Der jugendliche Ceratites meissnerianus zeigt auf dem 85 mm großen Phragmokon noch beispielhaft die frühontogenetische Skulptur einer „P“ –Morphe. Dieses markante Skulptur-Merkmal würde beim weiteren Wachstum vollständig verdeckt und wäre ab einer Gehäusegröße von ca. 230 mm nicht mehr sichtbar.

Als „E“ -Morphen besitzen juvenile Ceratites semipartitus ein lateral unskulpturiertes Gehäuse und sind ab einer Gehäusegröße von ca. 230 mm von C. meissnerianus nicht mehr zu unterscheiden. Da es sich dabei um männliche und weibliche Individuen einer biologischen Art ( Ceratites nodosus ) handelt ist dieses Handicap ohne Bedeutung.

Mit dem Nachweis des Dimorphismus-Verhaltens der Ceratiten aus der meissnerianus/semipartitus –Zone von Reiffenhausen wird das Phylogenese-Modell ( Rein 2001) eindrucksvoll bestätigt.

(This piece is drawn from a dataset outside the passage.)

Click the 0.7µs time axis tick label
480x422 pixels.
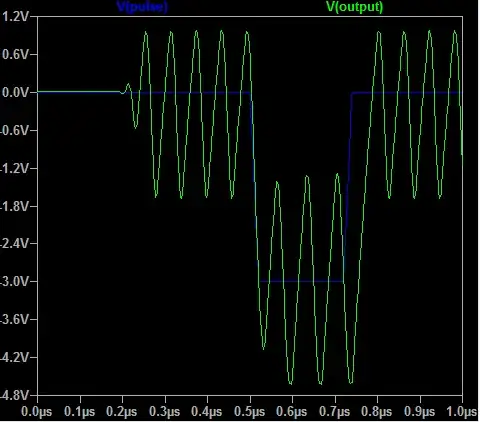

Jugendliche „P“ -Morphen (= meissnerianus ) scheinen, wie aus anderen Biozonen bekannt, zahlenmäßig zu überwiegen (mündl. Brandt, Rosenthal, Suchopar). Bei adulten Individuen kann ein ausgeglichenes Verhältnis der Chronospezies meissnerianus – semipartitus angenommen werden. Exakte Daten zum biologischen Verhaltensmuster der letzten Morphen am Ende ihrer Phylogenese sind jedoch einer statistischen Analyse vorbehalten.

 




 
 

Abb. b: C. meissnerianus , juv., semipartitus/meissnerianus –Zone Reiffenhausen,
DPhr = 130 mm, DE = 178 mm, Sammlung Sebastian Brandt

Abb. c: C. semipartitus , juv., semipartitus/meissnerianus –Zone Reiffenhausen,
DPhr = 158 mm, Sammlung Sebastian Brandt

Abb. d: Das Profil Reiffenhausen liefert wichtige Fakten zum Verständnis
der Korrelation von Fazies und Fossilführung mit Thüringer Profilen

Literatur:

Rein, S. (2001): Neue Erkenntnisse zur Evolutionsbiologie der germanischen Ceratiten.- Ontogenese, Phylogenese und Dimorphismusverhalten. Freiberger Forschungshefte C492, 9: 99 – 120, 5 Abb., 4 Taf., Freiberg.

Rein, S. (2003): Zur Biologie der Ceratiten der spinosus -Zone - Ergebnisse einer Populationsanalyse - Teil I: Populationsstatistik, Sexual-Dimorphismus und Artkonzept.- Veröff. Naturkundemuseum Erfurt, 22: 43-67, 16 Abb., 2 Prof., Erfurt.

Rein, S. (2006): Zur Biologie der Ceratiten der compressus -Zone - Ergebnisse einer Populationsanalyse - Veröff. Naturkundemuseum Erfurt, 25: 47-68, 29 Abb., Erfurt.